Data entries

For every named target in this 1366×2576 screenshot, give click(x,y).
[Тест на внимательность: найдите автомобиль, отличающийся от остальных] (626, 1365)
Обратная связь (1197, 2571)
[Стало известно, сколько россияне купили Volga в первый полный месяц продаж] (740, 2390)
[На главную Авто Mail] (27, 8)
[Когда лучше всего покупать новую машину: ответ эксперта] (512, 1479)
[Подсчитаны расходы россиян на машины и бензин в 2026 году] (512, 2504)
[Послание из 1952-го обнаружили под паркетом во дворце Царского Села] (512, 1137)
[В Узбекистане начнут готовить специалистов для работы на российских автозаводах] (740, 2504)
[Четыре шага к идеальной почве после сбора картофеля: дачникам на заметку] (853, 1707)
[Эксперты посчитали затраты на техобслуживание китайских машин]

To do
The lines to write out run from the one with "[Послание из 1952-го" through the end of the records. Give them exactly, and only them.

Response area
[Послание из 1952-го обнаружили под паркетом во дворце Царского Села] (512, 1137)
[В Узбекистане начнут готовить специалистов для работы на российских автозаводах] (740, 2504)
[Четыре шага к идеальной почве после сбора картофеля: дачникам на заметку] (853, 1707)
[Эксперты посчитали затраты на техобслуживание китайских машин]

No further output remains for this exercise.